Role of hyperinsulinemia and hypoxemia on metabolic and signaling effects in the hyperinsulinemic (INS) fetal liver. A: the association between key metabolites, genes, and phosphorylation of AMP-activated protein kinase (p-AMPK) with hyperinsulinemia (gray bars) or degree of hypoxemia (black bars) represented by multiplying fetal oxygen concentrations by −1. Correlation coefficients are shown.

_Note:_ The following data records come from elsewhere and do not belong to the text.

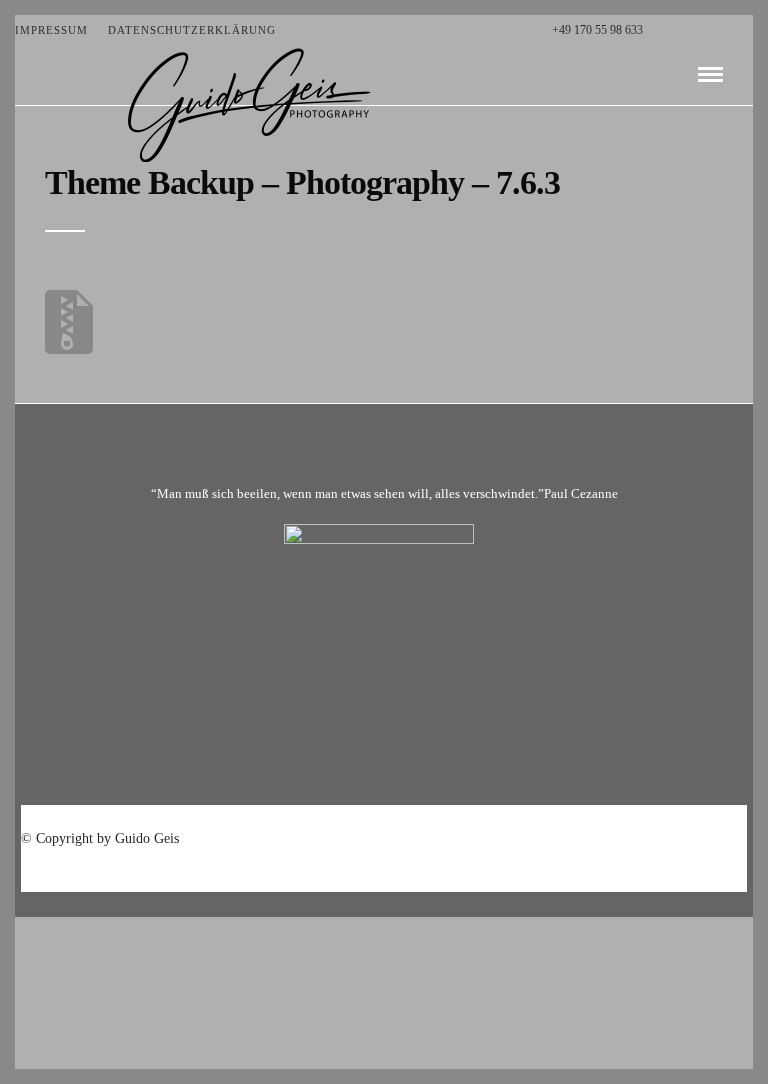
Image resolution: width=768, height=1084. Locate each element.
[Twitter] (684, 30)
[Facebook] (663, 30)
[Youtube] (705, 30)
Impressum (51, 30)
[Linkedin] (726, 30)
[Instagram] (747, 30)
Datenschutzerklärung (192, 30)
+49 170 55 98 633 (597, 30)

B: isolated primary fetal hepatocytes were treated for 24 h with 100 nM insulin (at ambient air conditions) or 3% oxygen (3% O₂). RNA was isolated and gene expression measured. Results are expressed as Log2 fold change relative to a basal treatment (represented by 0 in graphs) in ambient air. Means and SE shown (n = 2 primary cell preparations). #P < 0.10 and *P < 0.05 using 1-sided t test relative to basal treatment. C: isolated primary fetal hepatocytes were studied under basal conditions in ambient air (Basal) and compared with hepatocytes treated with insulin at 1 and 10 nM doses for 30 min or hypoxia with 3% O₂ for 4 h. Samples were analyzed by Western blotting for phosphorylated (p-Akt) and total Akt (S473) and AMPK (T172) protein expression. Means and SE shown (n = 2 primary cell preparations). *P < 0.05 relative to basal treatment, indicated with dotted line equal to 1.0. CHREBP, carbohydrate-responsive element-binding protein; PGC1A, peroxisome proliferator-activated receptor-γ coactivator-1α; PFKFB1, 6-phosphofructo-2-kinase/fructose-2,6-biphosphatase 1.